Re:posterior: Yeah, looking back I think this doesn't mean in English what I thought it meant. Deleting the word.
Re:shifting: write a bit more about it, maybe it's better now.
One other word to swap out- "draft" for "sketch" in L-2937-(1-7) at the bottom.
Both can mean "simple drawn image", but…
- a sketch is a loose drawing
- a draft is something drawn while planning how to create something else. (The person who originally made them would have drawn drafts of the final thing they painted on the ceramic)
The "Fun with English" part is that in my work as an artist, I can sketch rough drafts of my ideas which I then use to draft a sketch of the final painting. Thanks to my technical drawing training, I can also draft precise formal blueprints. But things get sketchy when there's a draft in the room, because that can make my arm cramp up. Hooray for English. ^~^;
But anyway, what he has there are sketches.
Really nice SCP other than that- we get native speakers of English who don't write English this well, so doubly impressed here. +1
there's a draft in the room
Even more fun when the British English spelling of draught is used.
I like the overall effect, but I'm somewhat confused as to why the individual pieces are being kept apart & buried. Did I accidentally skip over something?
Giving bearhugs to the unsuspecting since 1872.
From what I gathered is that if they are left alone together the pottery will begin doing the ritual on their own. Not sure if it requires more than two or if the auto ritual is amplified with more relics in close proximity. Kind of discusses that in the document, but it would have been more understandable if in the description itself.
This is really cool. I don't recall seeing the IJAMEA before, and I like the idea. The pottery itself is at least vaguely interesting, and only gets more so as the article progresses. Also, I love that you used both "Xing'an" and "Hsingan". Could use a little cleanup for phrasing here and there, but otherwise, this gets a +1 from me.
I'm mainly upvoting because I'm a sucker for cultural, history, and archeology anomalies, everything else just builds off of that.
I think it's an underused idea, of what other organizations are or do with anomalous items. It's just a shame then that so few SCPs use it, the only other example I can think of being 1609. In any case, this is a pretty alright article. I like the minimal and nondescript effects of the things. I noticed some grammatical errors in the recovered documents, but I think those may have been purposeful given that they were presumably translated. I would remove them, but to each his own.
Imperial Japanese Abnormal Matters Examination Agency (IJAMEA)
nooooes. They're the Holy Emperor's Council on Unearthly Matters. It says so right here.
I always thought the Holy Emperor's Council is Austro-Hungarian Empire/Holy Roman Empire.
Nope, I wrote them as Japanese.
Noted… But the Council can represent the monarchy while IJAMEA represents the Army's stance.
That works.
I'm neutral voting this because I want to like it, but the way the grammar in the letters slowly breaks down throws me off.
Could also be that they simply changed the name sometime along the way, or expanded it from a council to a full agency. They did have two major governmental restructurings between the first document and this one.
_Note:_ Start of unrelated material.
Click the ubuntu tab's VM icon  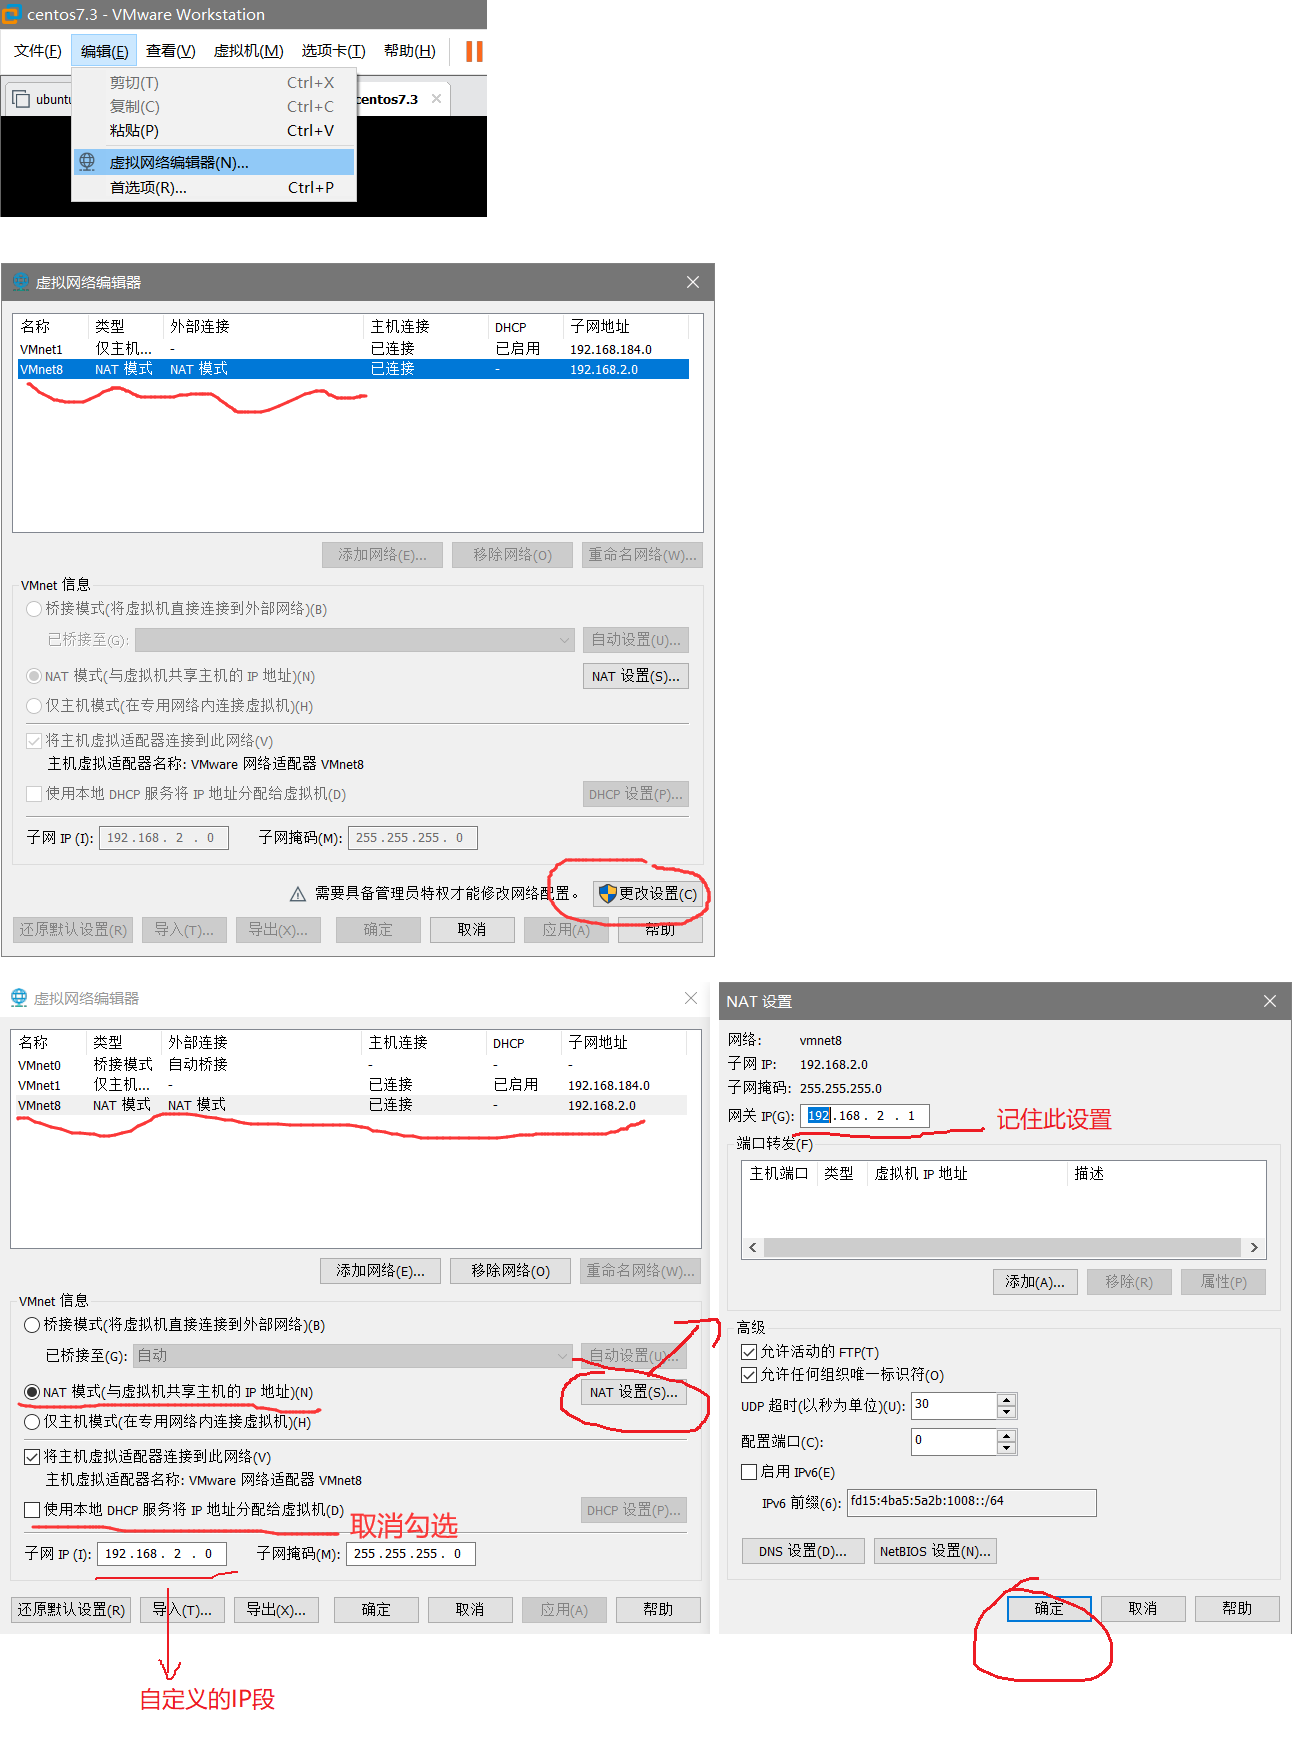coord(21,99)

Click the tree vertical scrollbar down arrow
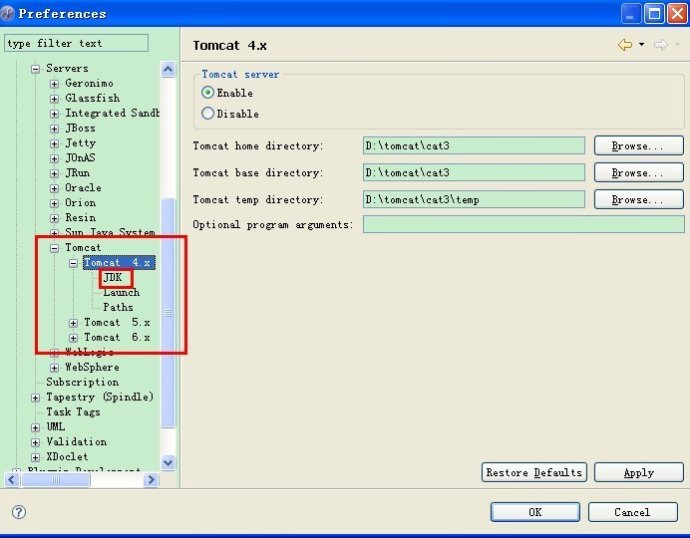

For me at least, the council brings to mind a small group of grey haired mystics and a steampunk-y scientist or two in charge of the ancient scrolls and vacuum-tube-sporting devices that tell you when that rock beast over in San'indō is about to rise again, and what you can do about it.
The Imperial Japanese Abnormal Matters Examination Agency brings to mind a modernized institution where you may still have the council involved somewhere, but with a more organized, bureaucratic structure like a staff, teams of agents, and a research department handling the day-to-day things. (Cue keystone kops style mental video of IJAMEA agents chasing after a possessed table lamp before one particularly enthusiastic agent takes it out with a tommy gun.)
To add on, I would say that it is possible for the Navy to have their own agency in anomalous affairs (owing the rivalry of the IJA and IJN). It's like a parallel of the SS and German military.
Ergo, the Council is more of mystics who safeguard Japanese culture while IJAMEA and a Navy counterpart work on weaponisation.
Welp, I thought I had searched if there was already any Japanese GOI
Er, I mean, of course something along those lines is possible and this ambiguity is something I totally intended in the first place.
(For what is worth, I don't think "Holy" is a word the Japanese use much for their own things)
Personally, I would use "sacred" or just "Imperial" and the "Holy" may be poor translation (noting that the Japanese emperor was regarded as a Pope-like figure by the Portuguese, while the Shogun is King of Japan).
In any case, the usage of "Holy" makes me feel that it is an organisation before the Meiji Restoration. It could be dated from Asuka/Nara/Heian Japan and have people like Abe no Seimei as their members.
Both ideas are good, yeah. From a translation perspective, "Holy Emperor" could be a way to reference to "Tennou" in contrast to concepts relating to "Teikoku", which are quite different things.
My personal idea was that the IJAMEA was created after the Meiji Restoration, and that it replaced/inherited mostly ad-hoc agencies that acted under the Tokugawa government, but there could very well have been a council since earlier times.
And all of those things are possible at the same time, also; there was a council under the Emperor, and it lost most of its power with the court's decline and the rise of the Shogunate; and then it was revived in a way with the Meiji Restoration, and in parallel with that the IJAMEA is created.
Or, you know, whatever fits everybody's particular headcanon.
I like this. The world-building makes for an excellent read.
The previous instance was due to their kick-starting with the ritual; is the engine still running, or did some smart person restart it?
Otherwise, much love. +1
Edit: Didn't read all the documents.
The engine can't actually ever completely "turn off"; being constantly near people was (barely) enough to slowly charge up the shards.
Even though it can't completely turn off, if left away from people (specially if under some meters of earth) it powers down to a minimum.